A mathematical expression consists of numbers, variables, and operators (like +, -, *, and /) arranged in a meaningful way. It does not include an equal sign.
An example of an expression is: \( 12 - 4xy \)
This expression can be simplified or evaluated, but it never states that one segment is equal to another.
In our exercise, the term \(12 - 4xy\) is classified as an expression because it lacks an equals sign.

A mathematical equation consists of two expressions set equal to each other, connected by an equal sign (\(=\)). This equality states that the two expressions on either side of the equals sign are equivalent under certain conditions.
An example of an equation is: \(12 - 4xy = 8\)
In contrast to expressions, equations can often be solved to find the values of the variables that make the equality true.

The equals sign (\(=\)) is a fundamental symbol in mathematics, used to denote equality. It is a crucial component in equations, serving as the bridge that links two expressions.
For example, in the equation \(12 - 4xy = 8\), the equals sign asserts that the expression \(12 - 4xy\) has the same value as 8.
In our given problem \(12 - 4xy\), the absence of an equals sign helps us determine that it is a mathematical expression, not an equation.

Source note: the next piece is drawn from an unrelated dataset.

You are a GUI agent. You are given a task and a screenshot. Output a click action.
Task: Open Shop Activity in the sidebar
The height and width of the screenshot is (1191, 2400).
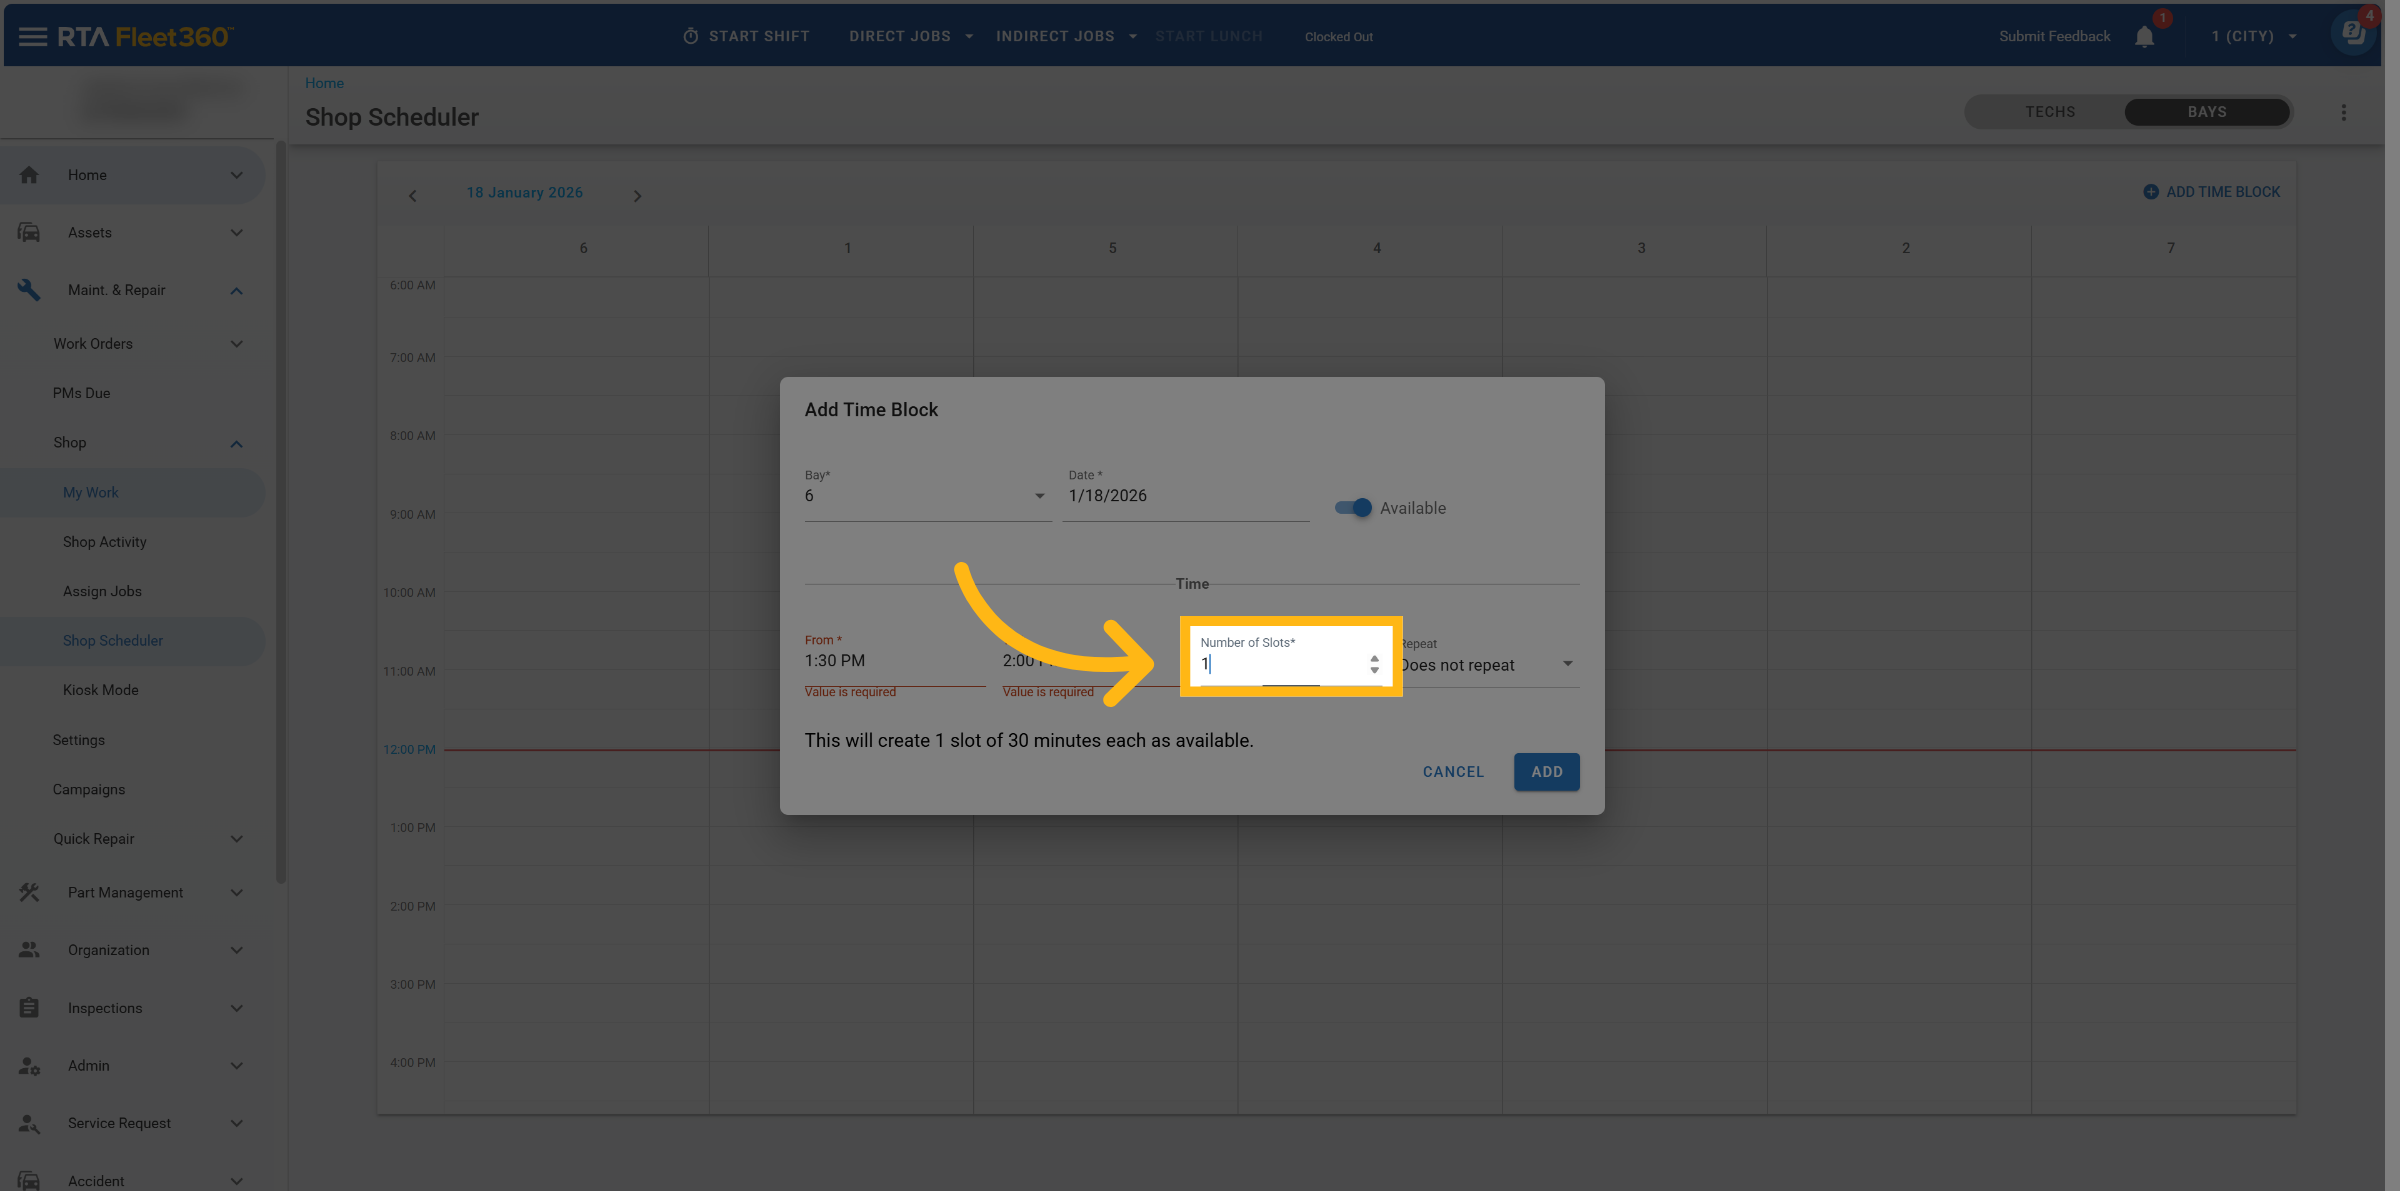[x=104, y=542]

Algebraic classification involves determining whether a given mathematical content is an expression or an equation. This process usually involves looking for the presence of an equals sign.
In our example exercise:

• We identified the content: \(12 - 4xy\)
• We understood that an equation must include an equals sign
• We verified the absence of an equals sign in \(12 - 4xy\)
• We classified \(12 - 4xy\) as an expression

Using these steps, you can classify any given mathematical content accurately.